# Lucky puppy in Malaysia



## Piscesgirl (Feb 25, 2004)

http://www.wral.com/theweirdchronicles/4626558/detail.html

I think this puppy was lucky to be at the temple. Wonder if he can survive with his extra appendages?


----------



## trenac (Jul 16, 2004)

That's a nice story... Not that the dog has six legs but that he has found a good home with people whom think that he is a good omen.


----------



## Phil Edwards (Jan 22, 2004)

Dogs are friends, not food.


----------



## Piscesgirl (Feb 25, 2004)

Ha ha Phil!


----------



## amber2461 (Jun 15, 2004)

Hey PG

Here is the website for it, it is sure a cute puppy though.

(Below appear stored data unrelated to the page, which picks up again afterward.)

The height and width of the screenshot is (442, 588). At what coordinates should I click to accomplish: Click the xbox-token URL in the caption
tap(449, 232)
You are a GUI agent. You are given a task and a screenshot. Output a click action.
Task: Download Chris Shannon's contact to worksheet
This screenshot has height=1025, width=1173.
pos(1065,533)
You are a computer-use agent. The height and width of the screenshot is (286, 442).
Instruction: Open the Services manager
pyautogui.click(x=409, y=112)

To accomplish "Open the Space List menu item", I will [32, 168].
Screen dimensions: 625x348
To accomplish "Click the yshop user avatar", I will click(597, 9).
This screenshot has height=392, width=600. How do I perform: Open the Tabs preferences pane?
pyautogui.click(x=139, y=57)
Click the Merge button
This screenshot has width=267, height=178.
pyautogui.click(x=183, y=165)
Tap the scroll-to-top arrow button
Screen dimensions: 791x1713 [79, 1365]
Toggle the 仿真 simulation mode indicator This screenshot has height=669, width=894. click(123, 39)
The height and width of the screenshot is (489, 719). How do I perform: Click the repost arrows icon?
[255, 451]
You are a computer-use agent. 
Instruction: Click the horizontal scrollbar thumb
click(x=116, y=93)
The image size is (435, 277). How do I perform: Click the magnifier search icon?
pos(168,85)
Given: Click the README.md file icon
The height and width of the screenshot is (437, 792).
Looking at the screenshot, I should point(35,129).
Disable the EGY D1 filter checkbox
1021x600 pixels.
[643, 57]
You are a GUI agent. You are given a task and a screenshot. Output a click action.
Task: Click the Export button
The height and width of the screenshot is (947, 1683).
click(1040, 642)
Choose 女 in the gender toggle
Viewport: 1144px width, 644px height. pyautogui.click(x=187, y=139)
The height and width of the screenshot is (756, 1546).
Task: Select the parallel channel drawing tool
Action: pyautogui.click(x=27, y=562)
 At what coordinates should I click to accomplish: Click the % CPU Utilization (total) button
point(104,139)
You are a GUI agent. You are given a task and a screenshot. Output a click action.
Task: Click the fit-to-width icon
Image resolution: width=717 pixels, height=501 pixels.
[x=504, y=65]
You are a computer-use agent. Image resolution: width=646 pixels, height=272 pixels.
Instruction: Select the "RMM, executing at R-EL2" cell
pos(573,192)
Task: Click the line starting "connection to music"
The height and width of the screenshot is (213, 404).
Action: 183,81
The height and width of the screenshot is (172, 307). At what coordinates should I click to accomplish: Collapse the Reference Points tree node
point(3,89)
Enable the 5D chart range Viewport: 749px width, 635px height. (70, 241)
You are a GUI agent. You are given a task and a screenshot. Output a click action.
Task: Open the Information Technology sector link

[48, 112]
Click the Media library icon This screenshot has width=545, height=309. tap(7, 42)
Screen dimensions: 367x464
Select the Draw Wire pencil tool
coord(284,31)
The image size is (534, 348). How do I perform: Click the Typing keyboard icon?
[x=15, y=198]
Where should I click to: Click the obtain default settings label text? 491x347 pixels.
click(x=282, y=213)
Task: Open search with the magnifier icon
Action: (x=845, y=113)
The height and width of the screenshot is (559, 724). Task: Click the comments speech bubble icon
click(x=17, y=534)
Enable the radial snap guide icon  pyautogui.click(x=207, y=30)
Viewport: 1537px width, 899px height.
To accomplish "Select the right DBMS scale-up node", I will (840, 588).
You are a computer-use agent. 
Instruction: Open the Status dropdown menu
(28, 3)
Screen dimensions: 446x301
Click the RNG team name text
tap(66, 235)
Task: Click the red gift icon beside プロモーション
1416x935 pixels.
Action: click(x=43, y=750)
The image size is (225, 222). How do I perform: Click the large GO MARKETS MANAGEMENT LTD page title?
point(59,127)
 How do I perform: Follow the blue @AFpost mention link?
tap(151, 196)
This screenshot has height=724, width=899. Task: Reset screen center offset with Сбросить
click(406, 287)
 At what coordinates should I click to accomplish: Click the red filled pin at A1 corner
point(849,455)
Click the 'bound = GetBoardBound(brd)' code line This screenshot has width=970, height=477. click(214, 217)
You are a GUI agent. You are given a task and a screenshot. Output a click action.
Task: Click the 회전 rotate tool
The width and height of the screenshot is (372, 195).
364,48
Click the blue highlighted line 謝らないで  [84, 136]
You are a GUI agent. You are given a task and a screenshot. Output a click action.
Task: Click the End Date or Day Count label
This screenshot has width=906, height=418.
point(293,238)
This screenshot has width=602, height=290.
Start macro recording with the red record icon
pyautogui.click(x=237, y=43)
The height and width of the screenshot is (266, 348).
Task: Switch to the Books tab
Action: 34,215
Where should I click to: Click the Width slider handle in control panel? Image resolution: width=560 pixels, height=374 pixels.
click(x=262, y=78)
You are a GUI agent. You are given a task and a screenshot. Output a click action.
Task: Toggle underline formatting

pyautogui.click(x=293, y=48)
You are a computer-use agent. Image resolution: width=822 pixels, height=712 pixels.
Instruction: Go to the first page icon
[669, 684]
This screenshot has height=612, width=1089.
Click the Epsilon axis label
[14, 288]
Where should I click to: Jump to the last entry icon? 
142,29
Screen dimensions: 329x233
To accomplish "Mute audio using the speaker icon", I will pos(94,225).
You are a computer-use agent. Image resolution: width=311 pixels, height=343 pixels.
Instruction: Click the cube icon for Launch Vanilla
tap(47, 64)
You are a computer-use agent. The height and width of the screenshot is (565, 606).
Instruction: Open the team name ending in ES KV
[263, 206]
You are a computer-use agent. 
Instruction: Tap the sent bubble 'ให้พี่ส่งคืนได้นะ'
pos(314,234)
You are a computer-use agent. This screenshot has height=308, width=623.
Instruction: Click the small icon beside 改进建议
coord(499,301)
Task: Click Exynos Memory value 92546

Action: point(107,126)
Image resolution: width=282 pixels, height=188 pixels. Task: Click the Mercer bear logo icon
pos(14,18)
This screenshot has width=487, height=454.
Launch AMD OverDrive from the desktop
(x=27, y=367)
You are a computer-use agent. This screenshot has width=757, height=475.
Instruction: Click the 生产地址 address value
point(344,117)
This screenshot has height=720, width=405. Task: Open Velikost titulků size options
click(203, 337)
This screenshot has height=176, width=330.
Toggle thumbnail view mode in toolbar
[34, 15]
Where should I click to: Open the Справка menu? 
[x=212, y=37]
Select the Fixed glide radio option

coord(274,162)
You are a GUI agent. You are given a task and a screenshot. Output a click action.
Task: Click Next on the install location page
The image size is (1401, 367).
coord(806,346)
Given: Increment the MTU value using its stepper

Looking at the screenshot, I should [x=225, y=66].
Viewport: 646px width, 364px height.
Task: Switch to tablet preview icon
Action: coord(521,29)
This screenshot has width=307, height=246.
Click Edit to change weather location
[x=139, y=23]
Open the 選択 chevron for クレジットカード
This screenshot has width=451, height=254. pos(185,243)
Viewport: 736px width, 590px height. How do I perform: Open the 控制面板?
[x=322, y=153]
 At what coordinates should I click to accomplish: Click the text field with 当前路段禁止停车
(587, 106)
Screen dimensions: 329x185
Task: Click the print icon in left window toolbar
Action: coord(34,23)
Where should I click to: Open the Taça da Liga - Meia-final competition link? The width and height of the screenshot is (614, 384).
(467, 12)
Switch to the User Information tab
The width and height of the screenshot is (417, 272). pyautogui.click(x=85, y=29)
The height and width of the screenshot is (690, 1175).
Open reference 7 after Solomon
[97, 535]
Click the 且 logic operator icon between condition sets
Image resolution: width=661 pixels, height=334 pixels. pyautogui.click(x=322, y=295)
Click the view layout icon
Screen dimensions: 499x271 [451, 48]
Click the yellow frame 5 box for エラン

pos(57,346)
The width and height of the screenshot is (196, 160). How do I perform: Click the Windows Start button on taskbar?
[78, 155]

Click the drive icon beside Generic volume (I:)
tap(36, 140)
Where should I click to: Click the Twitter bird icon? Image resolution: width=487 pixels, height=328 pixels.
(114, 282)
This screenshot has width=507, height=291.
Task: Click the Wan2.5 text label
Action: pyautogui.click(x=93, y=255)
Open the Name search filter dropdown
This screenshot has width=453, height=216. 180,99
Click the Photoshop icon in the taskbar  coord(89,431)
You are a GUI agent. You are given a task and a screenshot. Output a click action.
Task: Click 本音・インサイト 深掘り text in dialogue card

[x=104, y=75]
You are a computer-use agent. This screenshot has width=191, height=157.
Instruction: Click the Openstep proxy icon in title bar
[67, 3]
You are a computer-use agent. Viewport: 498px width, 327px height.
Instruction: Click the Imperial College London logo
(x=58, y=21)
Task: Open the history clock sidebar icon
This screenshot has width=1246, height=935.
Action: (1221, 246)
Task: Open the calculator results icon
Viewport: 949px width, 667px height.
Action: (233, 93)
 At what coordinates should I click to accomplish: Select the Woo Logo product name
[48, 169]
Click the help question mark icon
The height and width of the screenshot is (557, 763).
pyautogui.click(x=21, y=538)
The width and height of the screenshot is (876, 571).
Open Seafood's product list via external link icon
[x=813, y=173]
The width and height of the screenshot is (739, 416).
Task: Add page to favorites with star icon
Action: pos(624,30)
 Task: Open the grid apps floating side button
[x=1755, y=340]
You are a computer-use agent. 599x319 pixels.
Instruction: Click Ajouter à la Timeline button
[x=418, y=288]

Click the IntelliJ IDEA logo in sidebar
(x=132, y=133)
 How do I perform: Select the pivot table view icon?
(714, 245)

http://www.thestar.com.my/news/arch...19&file=/2005/6/19/nation/11262103&sec=nation


----------



## Piscesgirl (Feb 25, 2004)

Thanks for the picture, Marge. He sure is cute  If he doesn't look like a real-life figure that might be a statue, I'm not sure what would be. What with the multiple arms and stuff.


----------



## trenac (Jul 16, 2004)

I was wondering what the pup looked like, thanks for link Amber.

I just hope the puppy is not in any pain. Hopefully they will get it vet care.


----------